Cegado pela ambição de ser o semblante das várias famílias da direita moderada, acabou por não conseguir dar a cara a coisa nenhuma. Não representou nenhuma dessas áreas políticas do espaço demoliberal, e acabou aparentemente por granjear apenas uma amostra módica dos eleitores.

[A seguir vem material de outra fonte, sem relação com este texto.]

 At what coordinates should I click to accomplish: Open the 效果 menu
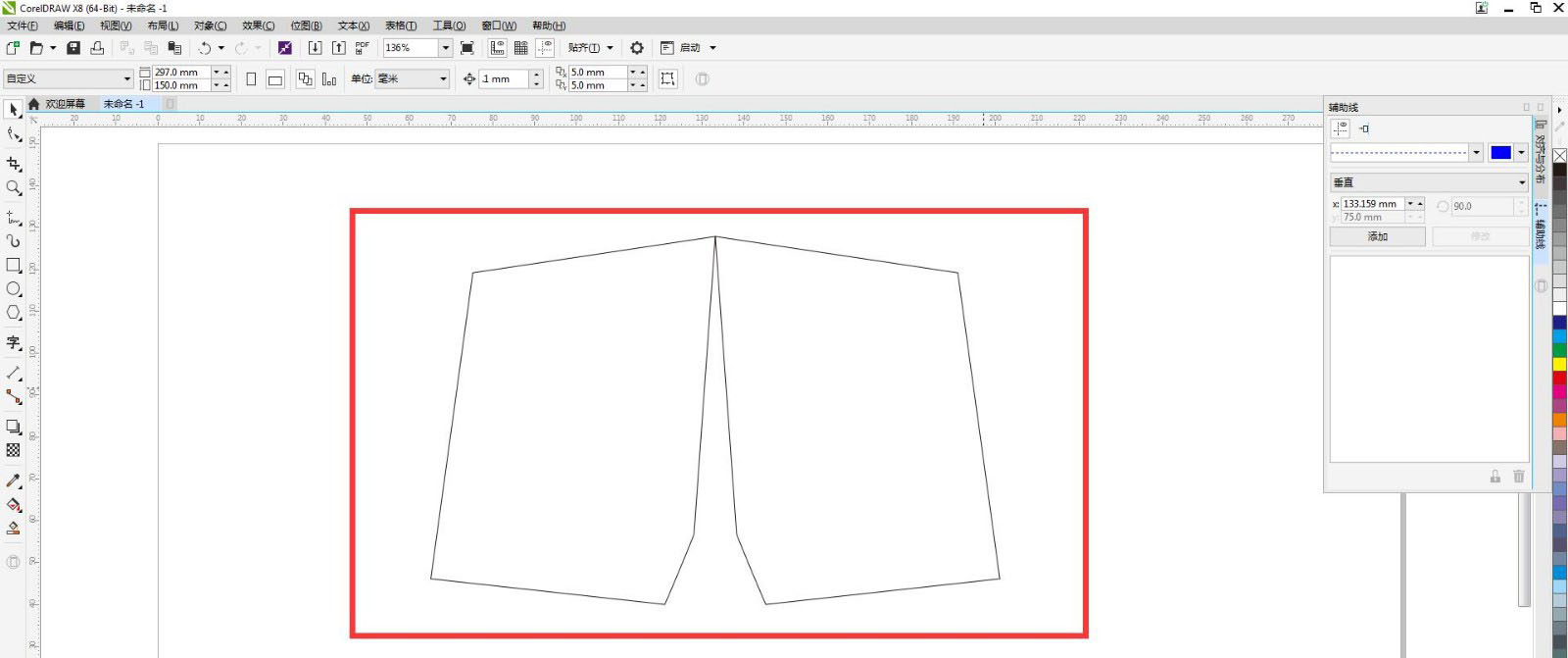point(258,25)
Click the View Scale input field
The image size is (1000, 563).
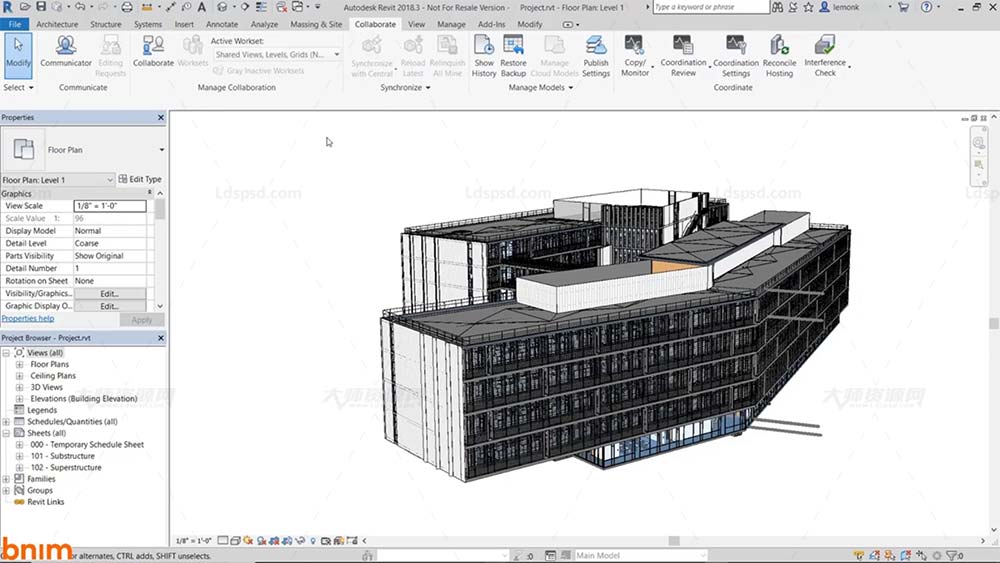tap(110, 206)
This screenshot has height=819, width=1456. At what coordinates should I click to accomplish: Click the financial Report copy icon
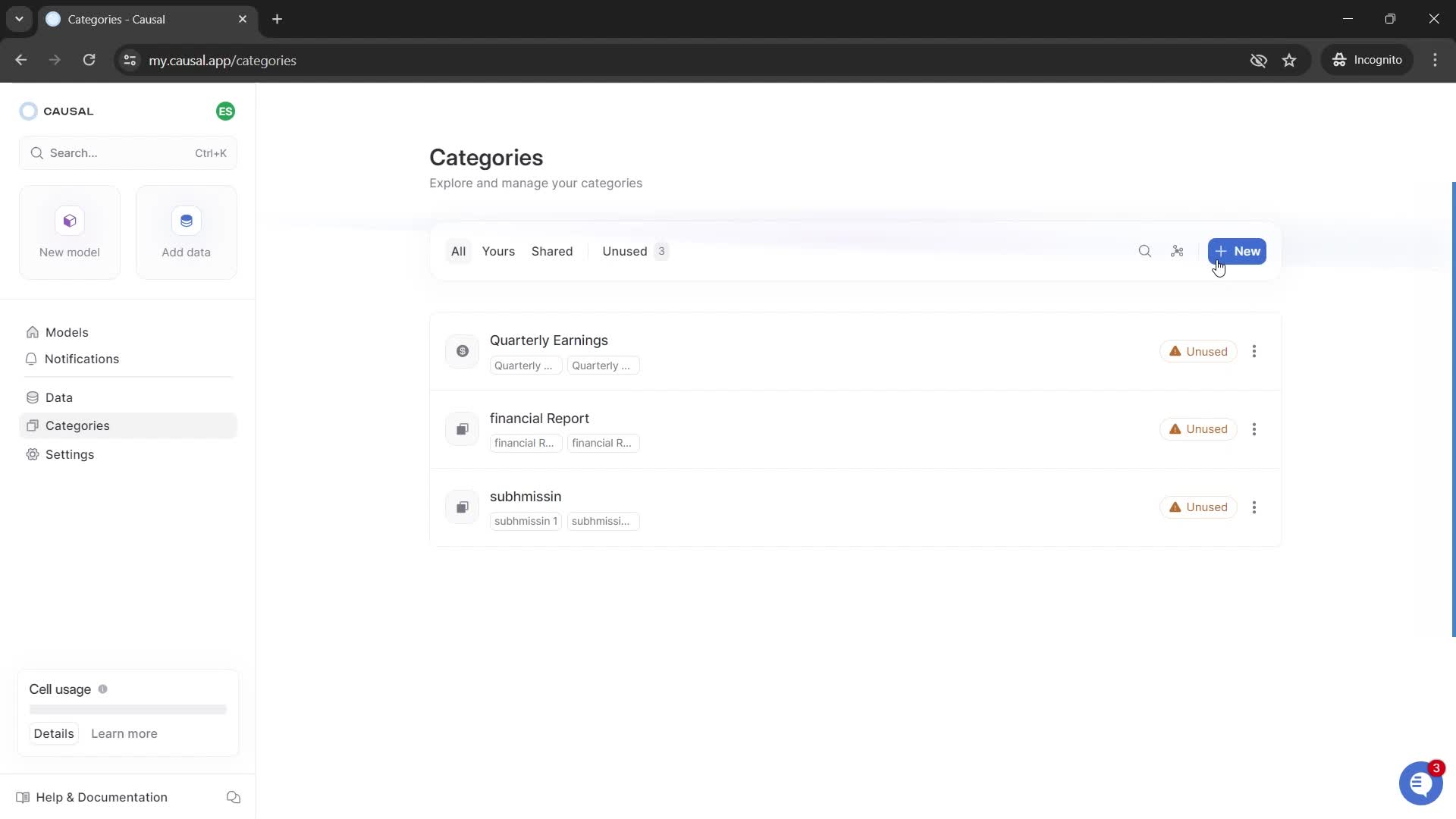462,428
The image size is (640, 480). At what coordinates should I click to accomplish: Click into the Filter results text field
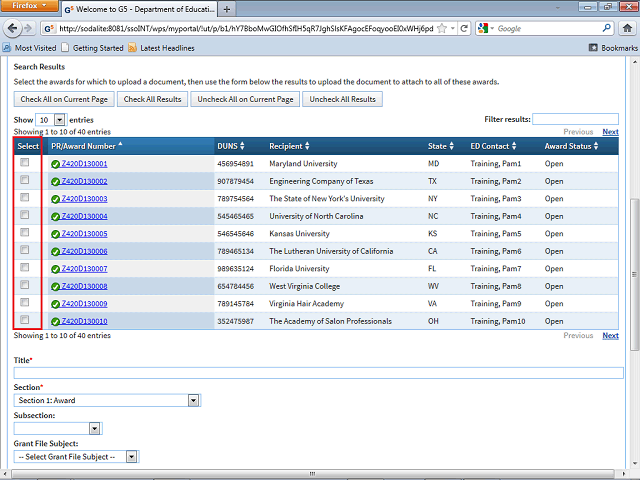575,119
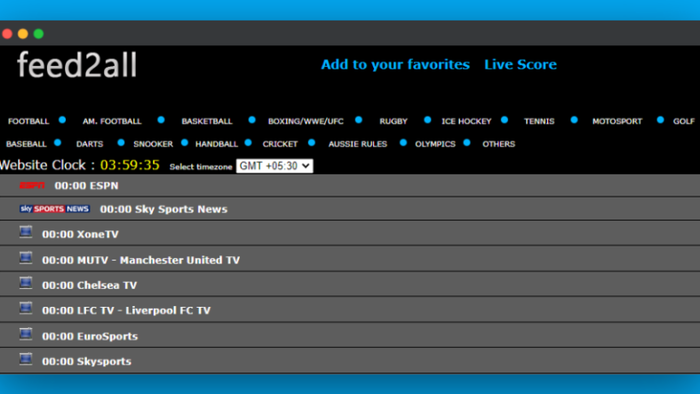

A a erosão do CDS para a Iniciativa Liberal e para o CHEGA é prova de tudo isto.

Aliás, o conservadorismo surge francamente, como a verdadeira corrente que hoje resta ao CDS; com o aparecimento e sucesso solidificado da Iniciativa liberal – que secou os liberais clássicos e o eleitorado mais liberal na matérias económica – e com a subida meteórica do CHEGA, que levou das fileiras do CDS os retrógrados nostálgicos do Estado Novo, os ideólogos da direita radical e o seu eleitorado, reaccionário e antissistema.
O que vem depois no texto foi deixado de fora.